SULMONA. I resti di un picnic, con tanto di panini morsicati, pacchi di tovaglioli e bicchieri di plastica, sono stati lasciati sui tavoli in legno dell’area ai piedi dell’eremo di Celestino V. L’ultimo passaggio dei “barbari” in uno dei luoghi simbolo del territorio, che continua ad attrarre turisti nonostante la chiusura da otto anni dell’unico punto ristoro, rimette al centro dell’agenda politica la gestione della struttura.
«Stiamo approntando la delibera per il cambio di destinazione d’uso visto che sull’area grava il problema dell’uso civico», afferma la consigliera comunale di maggioranza Roberta Salvati, «in attesa delle procedure in corso, che dovranno essere completate dalla Regione, esiste una clausola per affidare il bene».
Si lavora quindi anche in questa direzione per riaprire lo chalet, tenendo conto del lavoro svolto dall’Associazione Celestiniana, che lo ha gestito per anni. «Sono convinta che quell’area assieme all’abbazia possa essere sfruttata come una meta del turismo religioso e valorizzata in tal senso». Nello chalet sarà potenziato anche il sistema di videosorveglianza grazie ai fondi posti nel bilancio di previsione 2018, chiesti e ottenuti proprio dalla Salvati.

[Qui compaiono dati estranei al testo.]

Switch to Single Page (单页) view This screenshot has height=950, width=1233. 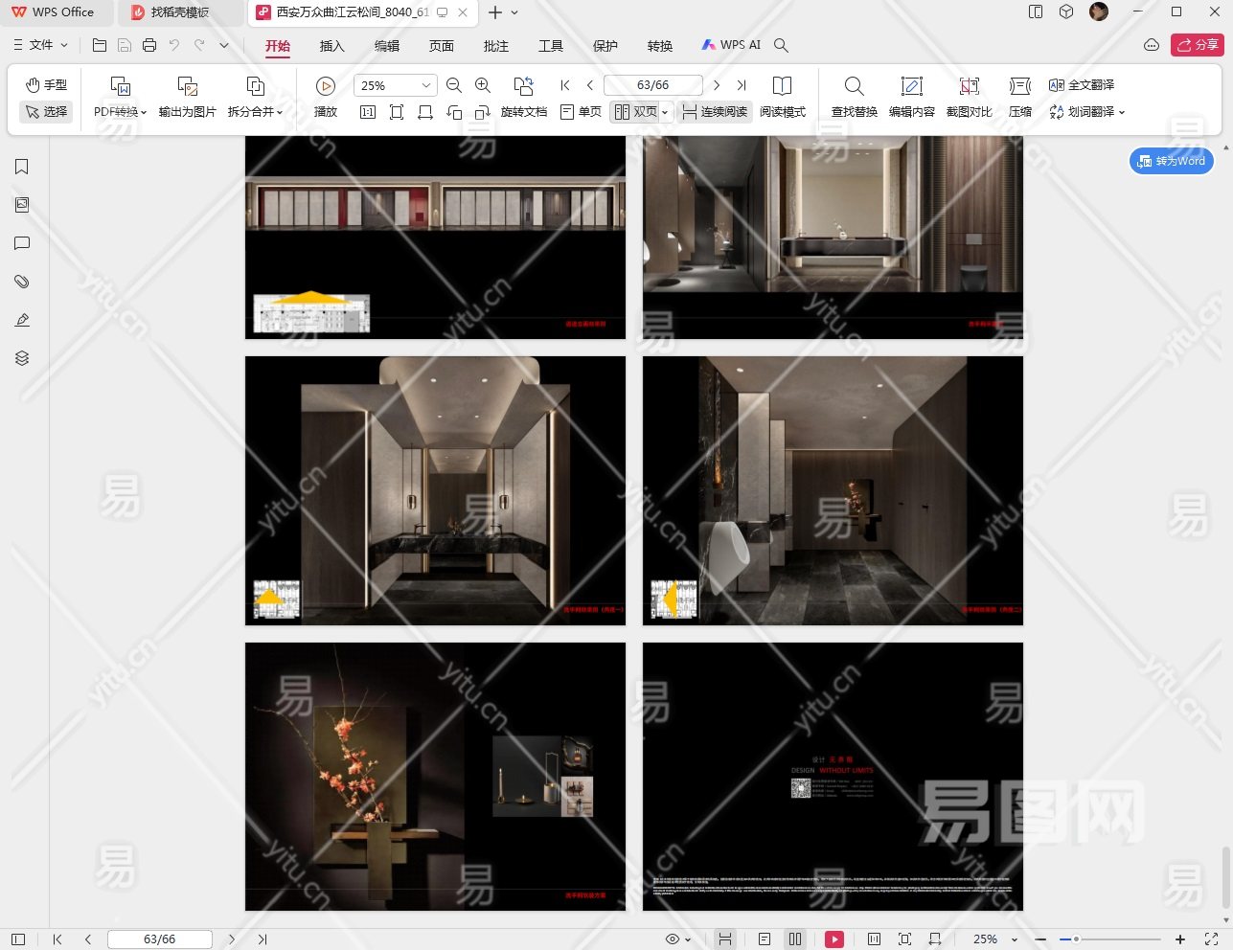point(581,112)
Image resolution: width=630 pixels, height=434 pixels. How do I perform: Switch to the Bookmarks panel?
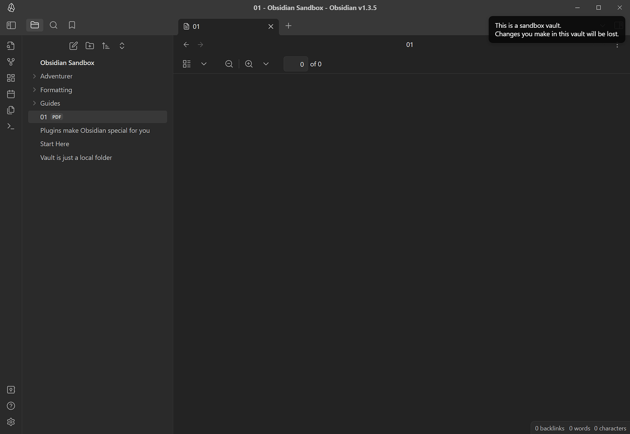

L’amministrazione guidata dal sindaco Peppino Ranalli nel 2015 aveva già deciso di affidare in maniera più stabile l’area all’Associazione Celestiniana. In quell’occasione, i dirigenti comunali si accorsero che quell’area non poteva essere gestita perché su di essa insistono i vincoli legati agli usi civici. A scoprire tutto fu l’opposizione consiliare con l’ex consigliere Luigi La Civita. La diatriba si risolse infatti con una pronuncia del Dipartimento dello sviluppo economico e delle politiche agricole della Regione. Anche sindaco e maggioranza, a quel punto, furono costretti a congelare la delibera di affidamento della gestione dell’area. E da allora lo chalet è chiuso e rischia di restare così per l’ottavo anno consecutivo. In realtà, la struttura è chiusa dal 21 maggio del 2010, perché il 5 febbraio dello stesso anno l’allora sindaco Fabio Federico firmò l’ordinanza con cui venne disposta l’impraticabilità del sentiero in seguito alla caduta di alcuni massi.
Appena tre mesi dopo, il 21 maggio, venne disposta anche l’interdizione dell’intera zona, chalet di Sant’Onofrio e tempio di Ercole Curino compresi. Dopo aver più volte sollecitato una decisione, l’Associazione Celestiniana aveva presentato a gennaio del 2011 una diffida al Comune e la giunta, nei mesi successivi, aveva disposto la conferma dell’affidamento, poi bloccata a maggio dal consiglio comunale a causa dell’eccezione sugli usi civici, poi riconfermata nel 2015.
Intanto, resta chiuso l’unico punto ristoro di una delle zone più suggestive e note del centro Abruzzo. Una struttura della quale anche quest’estate rischiano di non poter usufruire i tanti turisti che decidono di visitare il Morrone, alla scoperta di quei luoghi suggestivi e spirituali. Del resto anche Papa Ratzinger, in visita a Sulmona il 4 luglio del 2010, dovette accontentarsi di sorvolare l’area a bordo di un elicottero.